给定任务 A ▸
逐字抄录下方条目中从含有“Task: Open the hard disk status icon”的那一行开始、一直到含有“Looking at the screenshot, I should 39,575.”的那一行为止的各行，首尾两行都包括在内。

提取文本 ▸
((
简易程序作为刑诉法设立的庭审方式,最高人民法院和最高人民检察院虽然分别在相关司法解释中对简易程序的适用范围和审判程序进行了具体规定,且在2003年3月14日又会同公安部颁布了《关于适用简易程序审理公诉案件的若干意见》,但是,相关规定一方面允许适用简易程序审理的公诉案件,检察机关可以不派员出席法庭,另一方面对简易程序审理刑事案件的诉讼活动如何开展法律监督缺乏相应的具体规定。司法解释对简易程序审理案件检察机关不派员出庭的许可以及司法实践中公诉人基本不出庭的做法,使检察机关的法律监督缺乏亲历性,从而导致检察机关对于庭审程序、审判结果的合法性缺乏足够的了解,导致法律监督活动缺乏针对性和实践性,法律监督权的正确行使必然受到影响。
正是因为上述原因,新刑事诉讼法明确规定了适用简易程序审理的公诉案件,公诉人应当出庭,从而从立法上确保和督促检察机关充分行使审判监督权。
(三)简易程序公诉人出庭是维护被告人合法权利的需要
保障人权是现代刑事诉讼的另一重要价值诉求,也是设立简易程序的根本立足点。被告人的知悉权、辩护权以及获得律师帮助权等权利是国际社会公认的被告人基本诉讼权利,也是刑事简易程序适用中所必须要保障的权利。我国刑事诉讼法明确要求司法机关应当保障诉讼参与人依法享有的诉讼权利。但简易程序是一种会使被告人的权利受到限制并可能导致被告人受到有罪判决的程序。根据现行有关法律规定,法院在适用简易程序审理时,被告人自愿认罪,并对起诉书所指控的犯罪事实无异议的,法院可以直接作出有罪判决,法庭不必再对证据进行示证、质证。公诉人出庭是被告人获得辩护权的前提条件。如果公诉人不出庭作证,被告人及其辩护人没有对象开展质证和辩论活动。被告人面对的是纠问式的审判,它根本不可能针对控诉者本人进行反驳,其辩护权受到了极大的制约。辩论原则是刑事审判的一个重要原则,所谓辩论原则是指在法庭审理中控诉方和被告方应当以公开的、口头的、对立性的方式进行充分的辩驳,未经充分的辩驳,不得进行裁判。没有辩论的审判是侵犯了被告人基本权利的审判。因此,基于保障被告人的合法诉讼权利的需要,我国新刑事诉讼法规定了简易程序公诉人也应当出庭。
))
输入条目 ▸
((
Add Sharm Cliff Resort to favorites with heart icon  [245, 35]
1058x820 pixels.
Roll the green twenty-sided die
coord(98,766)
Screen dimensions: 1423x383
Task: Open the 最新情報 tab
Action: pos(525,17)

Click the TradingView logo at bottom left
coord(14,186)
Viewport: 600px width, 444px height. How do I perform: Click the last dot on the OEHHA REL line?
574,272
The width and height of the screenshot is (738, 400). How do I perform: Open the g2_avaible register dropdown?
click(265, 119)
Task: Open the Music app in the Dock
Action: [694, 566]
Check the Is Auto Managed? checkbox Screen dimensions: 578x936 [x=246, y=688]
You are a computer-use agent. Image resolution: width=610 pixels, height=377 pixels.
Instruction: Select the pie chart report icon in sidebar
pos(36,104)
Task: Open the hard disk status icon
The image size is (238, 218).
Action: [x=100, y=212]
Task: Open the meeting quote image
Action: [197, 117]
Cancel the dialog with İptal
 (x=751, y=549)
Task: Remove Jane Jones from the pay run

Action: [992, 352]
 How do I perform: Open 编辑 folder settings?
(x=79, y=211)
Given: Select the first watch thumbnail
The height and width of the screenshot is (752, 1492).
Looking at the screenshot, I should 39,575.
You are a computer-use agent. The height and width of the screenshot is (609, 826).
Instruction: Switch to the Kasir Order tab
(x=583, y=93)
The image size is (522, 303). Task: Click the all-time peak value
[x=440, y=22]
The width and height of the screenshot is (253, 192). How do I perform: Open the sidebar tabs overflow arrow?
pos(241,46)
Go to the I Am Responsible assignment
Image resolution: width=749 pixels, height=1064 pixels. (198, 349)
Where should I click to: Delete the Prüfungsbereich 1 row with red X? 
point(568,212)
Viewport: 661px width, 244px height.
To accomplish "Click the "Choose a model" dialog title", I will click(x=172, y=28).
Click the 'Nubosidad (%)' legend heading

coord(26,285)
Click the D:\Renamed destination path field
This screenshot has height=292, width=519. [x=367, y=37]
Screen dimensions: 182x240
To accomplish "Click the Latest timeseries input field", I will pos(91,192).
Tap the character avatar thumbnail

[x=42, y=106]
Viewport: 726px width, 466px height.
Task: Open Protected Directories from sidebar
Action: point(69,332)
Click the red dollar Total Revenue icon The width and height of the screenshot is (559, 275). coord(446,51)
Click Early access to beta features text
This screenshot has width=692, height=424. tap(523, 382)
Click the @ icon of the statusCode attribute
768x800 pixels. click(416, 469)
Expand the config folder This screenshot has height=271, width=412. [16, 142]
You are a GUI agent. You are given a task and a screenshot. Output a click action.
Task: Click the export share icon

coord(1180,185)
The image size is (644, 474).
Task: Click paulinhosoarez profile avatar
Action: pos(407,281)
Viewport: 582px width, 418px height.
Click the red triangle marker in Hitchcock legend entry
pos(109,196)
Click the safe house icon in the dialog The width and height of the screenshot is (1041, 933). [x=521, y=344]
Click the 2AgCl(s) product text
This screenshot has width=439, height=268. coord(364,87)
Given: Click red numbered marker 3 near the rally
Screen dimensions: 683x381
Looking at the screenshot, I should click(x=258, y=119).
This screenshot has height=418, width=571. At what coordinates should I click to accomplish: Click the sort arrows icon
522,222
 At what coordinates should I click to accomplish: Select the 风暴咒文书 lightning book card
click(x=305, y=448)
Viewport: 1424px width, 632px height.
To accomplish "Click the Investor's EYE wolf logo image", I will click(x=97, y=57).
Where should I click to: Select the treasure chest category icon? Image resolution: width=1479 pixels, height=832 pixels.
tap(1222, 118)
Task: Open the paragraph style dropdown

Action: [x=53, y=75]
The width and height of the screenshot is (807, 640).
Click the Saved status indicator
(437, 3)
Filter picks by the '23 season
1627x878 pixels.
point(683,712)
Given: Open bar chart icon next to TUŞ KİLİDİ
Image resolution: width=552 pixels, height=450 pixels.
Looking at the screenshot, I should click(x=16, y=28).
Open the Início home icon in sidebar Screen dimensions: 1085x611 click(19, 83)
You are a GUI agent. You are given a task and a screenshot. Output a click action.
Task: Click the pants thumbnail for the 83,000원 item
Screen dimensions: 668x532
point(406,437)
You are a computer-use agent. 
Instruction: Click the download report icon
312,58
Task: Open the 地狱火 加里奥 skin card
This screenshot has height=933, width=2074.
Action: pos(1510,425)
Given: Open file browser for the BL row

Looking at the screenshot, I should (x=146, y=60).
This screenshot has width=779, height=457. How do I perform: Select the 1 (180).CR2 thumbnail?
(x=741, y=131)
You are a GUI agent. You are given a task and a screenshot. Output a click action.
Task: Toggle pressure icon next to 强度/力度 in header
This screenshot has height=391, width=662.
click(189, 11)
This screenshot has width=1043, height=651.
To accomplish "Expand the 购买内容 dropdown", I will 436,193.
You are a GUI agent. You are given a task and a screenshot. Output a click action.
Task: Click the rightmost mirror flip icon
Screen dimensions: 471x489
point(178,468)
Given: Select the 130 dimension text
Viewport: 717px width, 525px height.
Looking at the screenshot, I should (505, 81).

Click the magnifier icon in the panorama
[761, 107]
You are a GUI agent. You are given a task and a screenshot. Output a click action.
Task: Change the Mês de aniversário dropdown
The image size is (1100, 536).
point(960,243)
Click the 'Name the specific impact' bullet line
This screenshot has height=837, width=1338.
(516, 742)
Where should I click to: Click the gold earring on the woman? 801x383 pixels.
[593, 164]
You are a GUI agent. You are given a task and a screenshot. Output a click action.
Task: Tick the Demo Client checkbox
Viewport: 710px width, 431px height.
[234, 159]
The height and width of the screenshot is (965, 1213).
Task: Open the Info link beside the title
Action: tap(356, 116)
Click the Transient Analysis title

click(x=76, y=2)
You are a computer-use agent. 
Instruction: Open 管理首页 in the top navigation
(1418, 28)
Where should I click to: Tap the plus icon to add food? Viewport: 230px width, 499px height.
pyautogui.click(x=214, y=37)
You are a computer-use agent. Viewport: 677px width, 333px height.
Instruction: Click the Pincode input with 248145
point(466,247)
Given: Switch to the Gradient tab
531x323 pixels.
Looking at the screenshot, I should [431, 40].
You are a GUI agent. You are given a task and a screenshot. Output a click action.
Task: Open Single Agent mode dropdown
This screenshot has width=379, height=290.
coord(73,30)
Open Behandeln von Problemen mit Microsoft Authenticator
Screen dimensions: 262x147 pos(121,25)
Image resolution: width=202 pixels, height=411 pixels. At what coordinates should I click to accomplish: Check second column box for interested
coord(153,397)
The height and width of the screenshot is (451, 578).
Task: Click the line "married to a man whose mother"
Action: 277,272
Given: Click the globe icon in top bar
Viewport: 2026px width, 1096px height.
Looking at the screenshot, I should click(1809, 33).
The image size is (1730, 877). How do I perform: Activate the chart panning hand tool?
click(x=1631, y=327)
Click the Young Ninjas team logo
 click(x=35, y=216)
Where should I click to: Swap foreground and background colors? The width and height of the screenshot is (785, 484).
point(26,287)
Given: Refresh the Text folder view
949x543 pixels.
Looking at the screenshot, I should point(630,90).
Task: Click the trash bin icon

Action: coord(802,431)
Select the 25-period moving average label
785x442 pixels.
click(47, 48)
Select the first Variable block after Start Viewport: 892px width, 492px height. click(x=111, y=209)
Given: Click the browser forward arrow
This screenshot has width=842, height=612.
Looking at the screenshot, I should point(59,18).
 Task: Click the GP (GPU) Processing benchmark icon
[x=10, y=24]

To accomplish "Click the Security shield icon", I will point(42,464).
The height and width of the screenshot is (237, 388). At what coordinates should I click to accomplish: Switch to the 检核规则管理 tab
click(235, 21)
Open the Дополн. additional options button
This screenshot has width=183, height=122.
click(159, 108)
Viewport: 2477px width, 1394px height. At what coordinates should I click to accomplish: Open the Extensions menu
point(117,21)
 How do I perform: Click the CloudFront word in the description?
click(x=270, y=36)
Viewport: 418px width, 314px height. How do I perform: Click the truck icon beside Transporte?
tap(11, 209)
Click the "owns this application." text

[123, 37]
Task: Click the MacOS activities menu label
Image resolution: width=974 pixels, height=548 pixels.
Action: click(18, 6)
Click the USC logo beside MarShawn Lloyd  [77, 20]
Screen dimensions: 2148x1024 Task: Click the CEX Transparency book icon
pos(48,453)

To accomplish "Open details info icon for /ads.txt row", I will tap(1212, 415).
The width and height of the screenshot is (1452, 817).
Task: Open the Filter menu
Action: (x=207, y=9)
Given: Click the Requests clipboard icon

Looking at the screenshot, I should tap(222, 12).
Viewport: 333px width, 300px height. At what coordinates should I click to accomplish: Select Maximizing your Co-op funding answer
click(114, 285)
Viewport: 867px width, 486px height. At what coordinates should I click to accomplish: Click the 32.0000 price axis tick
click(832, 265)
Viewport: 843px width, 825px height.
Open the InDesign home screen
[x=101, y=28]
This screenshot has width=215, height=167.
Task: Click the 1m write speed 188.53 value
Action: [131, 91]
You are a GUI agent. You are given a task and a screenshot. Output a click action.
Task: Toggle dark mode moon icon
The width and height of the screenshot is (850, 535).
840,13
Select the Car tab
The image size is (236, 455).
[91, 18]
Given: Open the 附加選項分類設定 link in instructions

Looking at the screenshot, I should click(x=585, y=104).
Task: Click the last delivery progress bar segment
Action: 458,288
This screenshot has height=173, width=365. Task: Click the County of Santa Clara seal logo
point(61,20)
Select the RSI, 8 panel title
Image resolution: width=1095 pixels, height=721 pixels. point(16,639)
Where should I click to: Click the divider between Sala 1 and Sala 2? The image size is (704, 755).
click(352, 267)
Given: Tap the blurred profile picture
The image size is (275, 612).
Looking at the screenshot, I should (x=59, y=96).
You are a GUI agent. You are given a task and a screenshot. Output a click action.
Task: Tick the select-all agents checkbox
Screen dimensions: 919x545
))
给定任务 B ▸
在上面关于简易程序的文本中，最高人民法院和最高人民检察院是在哪一天会同公安部颁布《关于适用简易程序审理公诉案件的若干意见》的？

任务解答 A ▸
Task: Open the hard disk status icon
The image size is (238, 218).
Action: [x=100, y=212]
Task: Open the meeting quote image
Action: [197, 117]
Cancel the dialog with İptal
 (x=751, y=549)
Task: Remove Jane Jones from the pay run

Action: [992, 352]
 How do I perform: Open 编辑 folder settings?
(x=79, y=211)
Given: Select the first watch thumbnail
The height and width of the screenshot is (752, 1492).
Looking at the screenshot, I should 39,575.

任务解答 B ▸
2003年3月14日。